** Task to carry out **
Copy the following entries verbatim, line for line.

================================

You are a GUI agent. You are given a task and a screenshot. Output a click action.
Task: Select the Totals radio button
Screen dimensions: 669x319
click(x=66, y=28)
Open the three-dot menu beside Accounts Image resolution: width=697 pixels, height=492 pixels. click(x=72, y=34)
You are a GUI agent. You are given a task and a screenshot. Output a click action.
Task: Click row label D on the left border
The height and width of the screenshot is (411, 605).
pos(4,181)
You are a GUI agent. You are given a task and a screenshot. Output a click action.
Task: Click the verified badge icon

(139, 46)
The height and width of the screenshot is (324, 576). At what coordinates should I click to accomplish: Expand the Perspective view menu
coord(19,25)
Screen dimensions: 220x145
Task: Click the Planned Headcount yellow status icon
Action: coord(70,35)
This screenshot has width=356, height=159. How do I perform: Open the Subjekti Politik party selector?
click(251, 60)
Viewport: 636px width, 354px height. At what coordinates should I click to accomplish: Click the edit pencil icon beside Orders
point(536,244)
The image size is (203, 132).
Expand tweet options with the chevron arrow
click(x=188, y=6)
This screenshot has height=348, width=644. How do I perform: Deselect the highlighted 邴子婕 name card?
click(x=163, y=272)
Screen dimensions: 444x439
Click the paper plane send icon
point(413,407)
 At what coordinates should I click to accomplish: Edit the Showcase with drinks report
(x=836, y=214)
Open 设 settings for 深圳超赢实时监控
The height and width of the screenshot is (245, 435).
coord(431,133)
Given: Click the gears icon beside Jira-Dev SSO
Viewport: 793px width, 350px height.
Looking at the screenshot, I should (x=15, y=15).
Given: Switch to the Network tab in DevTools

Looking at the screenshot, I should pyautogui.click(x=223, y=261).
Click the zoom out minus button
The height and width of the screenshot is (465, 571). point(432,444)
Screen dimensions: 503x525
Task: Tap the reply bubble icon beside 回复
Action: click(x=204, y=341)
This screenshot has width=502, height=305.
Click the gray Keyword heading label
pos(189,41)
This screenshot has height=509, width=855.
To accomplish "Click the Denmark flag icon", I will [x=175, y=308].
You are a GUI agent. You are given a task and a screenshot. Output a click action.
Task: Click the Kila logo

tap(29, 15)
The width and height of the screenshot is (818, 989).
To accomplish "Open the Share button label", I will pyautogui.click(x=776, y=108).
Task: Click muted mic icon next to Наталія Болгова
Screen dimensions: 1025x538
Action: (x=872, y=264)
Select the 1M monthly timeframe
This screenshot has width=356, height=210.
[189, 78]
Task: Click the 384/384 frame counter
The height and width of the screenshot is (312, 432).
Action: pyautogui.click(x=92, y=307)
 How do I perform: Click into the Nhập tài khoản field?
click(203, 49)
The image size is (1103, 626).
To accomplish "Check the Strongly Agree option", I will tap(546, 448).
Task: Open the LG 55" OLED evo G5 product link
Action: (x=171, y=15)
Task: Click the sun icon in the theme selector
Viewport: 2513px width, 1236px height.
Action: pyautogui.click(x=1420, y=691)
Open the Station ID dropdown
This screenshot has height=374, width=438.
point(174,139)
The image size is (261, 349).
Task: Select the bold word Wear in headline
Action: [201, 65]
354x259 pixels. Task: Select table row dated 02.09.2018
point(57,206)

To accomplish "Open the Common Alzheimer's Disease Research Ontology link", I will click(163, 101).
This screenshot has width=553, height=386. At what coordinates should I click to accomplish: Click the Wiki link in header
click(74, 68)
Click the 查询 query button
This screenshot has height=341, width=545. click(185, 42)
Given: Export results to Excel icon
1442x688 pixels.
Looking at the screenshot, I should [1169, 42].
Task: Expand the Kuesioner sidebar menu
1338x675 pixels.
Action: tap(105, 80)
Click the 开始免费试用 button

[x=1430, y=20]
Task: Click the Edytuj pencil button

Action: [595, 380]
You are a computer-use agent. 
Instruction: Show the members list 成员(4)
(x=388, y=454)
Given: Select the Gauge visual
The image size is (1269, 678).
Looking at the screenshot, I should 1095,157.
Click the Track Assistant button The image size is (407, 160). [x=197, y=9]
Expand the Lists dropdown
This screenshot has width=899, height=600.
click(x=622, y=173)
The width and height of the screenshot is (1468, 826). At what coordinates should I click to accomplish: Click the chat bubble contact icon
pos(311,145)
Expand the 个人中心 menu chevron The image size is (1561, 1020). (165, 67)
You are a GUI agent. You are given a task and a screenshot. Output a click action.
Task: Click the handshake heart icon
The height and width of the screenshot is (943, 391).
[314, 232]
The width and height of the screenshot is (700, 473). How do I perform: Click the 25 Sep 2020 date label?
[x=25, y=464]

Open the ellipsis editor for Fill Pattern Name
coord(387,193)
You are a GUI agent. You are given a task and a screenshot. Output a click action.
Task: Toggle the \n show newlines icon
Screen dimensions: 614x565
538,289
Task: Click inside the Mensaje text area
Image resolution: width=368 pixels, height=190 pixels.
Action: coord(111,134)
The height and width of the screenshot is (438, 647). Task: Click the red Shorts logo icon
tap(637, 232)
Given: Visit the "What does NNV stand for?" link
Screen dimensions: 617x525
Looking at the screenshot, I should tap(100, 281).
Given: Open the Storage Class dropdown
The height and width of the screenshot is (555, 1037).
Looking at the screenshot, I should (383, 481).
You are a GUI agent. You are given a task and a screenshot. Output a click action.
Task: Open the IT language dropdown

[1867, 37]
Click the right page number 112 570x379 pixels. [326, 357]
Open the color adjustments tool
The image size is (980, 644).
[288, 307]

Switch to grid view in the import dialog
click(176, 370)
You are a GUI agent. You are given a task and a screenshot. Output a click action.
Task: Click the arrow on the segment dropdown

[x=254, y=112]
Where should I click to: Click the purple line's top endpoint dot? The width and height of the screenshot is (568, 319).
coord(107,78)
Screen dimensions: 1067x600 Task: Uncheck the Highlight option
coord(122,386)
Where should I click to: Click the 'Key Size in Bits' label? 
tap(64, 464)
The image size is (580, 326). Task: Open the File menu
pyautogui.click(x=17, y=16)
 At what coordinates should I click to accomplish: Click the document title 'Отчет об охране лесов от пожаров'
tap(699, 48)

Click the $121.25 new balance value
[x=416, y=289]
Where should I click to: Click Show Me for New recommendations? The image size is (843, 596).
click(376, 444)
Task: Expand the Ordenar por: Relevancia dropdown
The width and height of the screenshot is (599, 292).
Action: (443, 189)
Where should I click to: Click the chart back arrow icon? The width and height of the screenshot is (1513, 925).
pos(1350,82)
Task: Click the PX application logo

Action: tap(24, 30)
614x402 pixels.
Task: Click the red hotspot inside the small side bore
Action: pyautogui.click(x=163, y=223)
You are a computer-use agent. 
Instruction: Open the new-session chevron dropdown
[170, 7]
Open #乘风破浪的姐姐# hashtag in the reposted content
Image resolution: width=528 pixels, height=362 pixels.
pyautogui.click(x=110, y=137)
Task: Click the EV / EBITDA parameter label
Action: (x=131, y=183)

================================

** Exercise result **
You are a GUI agent. You are given a task and a screenshot. Output a click action.
Task: Select the Totals radio button
Screen dimensions: 669x319
click(x=66, y=28)
Open the three-dot menu beside Accounts Image resolution: width=697 pixels, height=492 pixels. click(x=72, y=34)
You are a GUI agent. You are given a task and a screenshot. Output a click action.
Task: Click row label D on the left border
The height and width of the screenshot is (411, 605).
pos(4,181)
You are a GUI agent. You are given a task and a screenshot. Output a click action.
Task: Click the verified badge icon

(139, 46)
The height and width of the screenshot is (324, 576). At what coordinates should I click to accomplish: Expand the Perspective view menu
coord(19,25)
Screen dimensions: 220x145
Task: Click the Planned Headcount yellow status icon
Action: coord(70,35)
This screenshot has width=356, height=159. How do I perform: Open the Subjekti Politik party selector?
click(251, 60)
Viewport: 636px width, 354px height. At what coordinates should I click to accomplish: Click the edit pencil icon beside Orders
point(536,244)
The image size is (203, 132).
Expand tweet options with the chevron arrow
click(x=188, y=6)
This screenshot has height=348, width=644. How do I perform: Deselect the highlighted 邴子婕 name card?
click(x=163, y=272)
Screen dimensions: 444x439
Click the paper plane send icon
point(413,407)
 At what coordinates should I click to accomplish: Edit the Showcase with drinks report
(x=836, y=214)
Open 设 settings for 深圳超赢实时监控
The height and width of the screenshot is (245, 435).
coord(431,133)
Given: Click the gears icon beside Jira-Dev SSO
Viewport: 793px width, 350px height.
Looking at the screenshot, I should (x=15, y=15).
Given: Switch to the Network tab in DevTools

Looking at the screenshot, I should pyautogui.click(x=223, y=261).
Click the zoom out minus button
The height and width of the screenshot is (465, 571). point(432,444)
Screen dimensions: 503x525
Task: Tap the reply bubble icon beside 回复
Action: click(x=204, y=341)
This screenshot has width=502, height=305.
Click the gray Keyword heading label
pos(189,41)
This screenshot has height=509, width=855.
To accomplish "Click the Denmark flag icon", I will [x=175, y=308].
You are a GUI agent. You are given a task and a screenshot. Output a click action.
Task: Click the Kila logo

tap(29, 15)
The width and height of the screenshot is (818, 989).
To accomplish "Open the Share button label", I will pyautogui.click(x=776, y=108).
Task: Click muted mic icon next to Наталія Болгова
Screen dimensions: 1025x538
Action: (x=872, y=264)
Select the 1M monthly timeframe
This screenshot has width=356, height=210.
[189, 78]
Task: Click the 384/384 frame counter
The height and width of the screenshot is (312, 432).
Action: pyautogui.click(x=92, y=307)
 How do I perform: Click into the Nhập tài khoản field?
click(203, 49)
The image size is (1103, 626).
To accomplish "Check the Strongly Agree option", I will tap(546, 448).
Task: Open the LG 55" OLED evo G5 product link
Action: (x=171, y=15)
Task: Click the sun icon in the theme selector
Viewport: 2513px width, 1236px height.
Action: pyautogui.click(x=1420, y=691)
Open the Station ID dropdown
This screenshot has height=374, width=438.
point(174,139)
The image size is (261, 349).
Task: Select the bold word Wear in headline
Action: [201, 65]
354x259 pixels. Task: Select table row dated 02.09.2018
point(57,206)

To accomplish "Open the Common Alzheimer's Disease Research Ontology link", I will click(163, 101).
This screenshot has width=553, height=386. At what coordinates should I click to accomplish: Click the Wiki link in header
click(74, 68)
Click the 查询 query button
This screenshot has height=341, width=545. click(185, 42)
Given: Export results to Excel icon
1442x688 pixels.
Looking at the screenshot, I should [1169, 42].
Task: Expand the Kuesioner sidebar menu
1338x675 pixels.
Action: tap(105, 80)
Click the 开始免费试用 button

[x=1430, y=20]
Task: Click the Edytuj pencil button

Action: [595, 380]
You are a computer-use agent. 
Instruction: Show the members list 成员(4)
(x=388, y=454)
Given: Select the Gauge visual
The image size is (1269, 678).
Looking at the screenshot, I should 1095,157.
Click the Track Assistant button The image size is (407, 160). [x=197, y=9]
Expand the Lists dropdown
This screenshot has width=899, height=600.
click(x=622, y=173)
The width and height of the screenshot is (1468, 826). At what coordinates should I click to accomplish: Click the chat bubble contact icon
pos(311,145)
Expand the 个人中心 menu chevron The image size is (1561, 1020). (165, 67)
You are a GUI agent. You are given a task and a screenshot. Output a click action.
Task: Click the handshake heart icon
The height and width of the screenshot is (943, 391).
[314, 232]
The width and height of the screenshot is (700, 473). How do I perform: Click the 25 Sep 2020 date label?
[x=25, y=464]

Open the ellipsis editor for Fill Pattern Name
coord(387,193)
You are a GUI agent. You are given a task and a screenshot. Output a click action.
Task: Toggle the \n show newlines icon
Screen dimensions: 614x565
538,289
Task: Click inside the Mensaje text area
Image resolution: width=368 pixels, height=190 pixels.
Action: coord(111,134)
The height and width of the screenshot is (438, 647). Task: Click the red Shorts logo icon
tap(637, 232)
Given: Visit the "What does NNV stand for?" link
Screen dimensions: 617x525
Looking at the screenshot, I should tap(100, 281).
Given: Open the Storage Class dropdown
The height and width of the screenshot is (555, 1037).
Looking at the screenshot, I should (383, 481).
You are a GUI agent. You are given a task and a screenshot. Output a click action.
Task: Open the IT language dropdown

[1867, 37]
Click the right page number 112 570x379 pixels. [326, 357]
Open the color adjustments tool
The image size is (980, 644).
[288, 307]

Switch to grid view in the import dialog
click(176, 370)
You are a GUI agent. You are given a task and a screenshot. Output a click action.
Task: Click the arrow on the segment dropdown

[x=254, y=112]
Where should I click to: Click the purple line's top endpoint dot? The width and height of the screenshot is (568, 319).
coord(107,78)
Screen dimensions: 1067x600 Task: Uncheck the Highlight option
coord(122,386)
Where should I click to: Click the 'Key Size in Bits' label? 
tap(64, 464)
The image size is (580, 326). Task: Open the File menu
pyautogui.click(x=17, y=16)
 At what coordinates should I click to accomplish: Click the document title 'Отчет об охране лесов от пожаров'
tap(699, 48)

Click the $121.25 new balance value
[x=416, y=289]
Where should I click to: Click Show Me for New recommendations? The image size is (843, 596).
click(376, 444)
Task: Expand the Ordenar por: Relevancia dropdown
The width and height of the screenshot is (599, 292).
Action: (443, 189)
Where should I click to: Click the chart back arrow icon? The width and height of the screenshot is (1513, 925).
pos(1350,82)
Task: Click the PX application logo

Action: tap(24, 30)
614x402 pixels.
Task: Click the red hotspot inside the small side bore
Action: pyautogui.click(x=163, y=223)
You are a computer-use agent. 
Instruction: Open the new-session chevron dropdown
[170, 7]
Open #乘风破浪的姐姐# hashtag in the reposted content
Image resolution: width=528 pixels, height=362 pixels.
pyautogui.click(x=110, y=137)
Task: Click the EV / EBITDA parameter label
Action: (x=131, y=183)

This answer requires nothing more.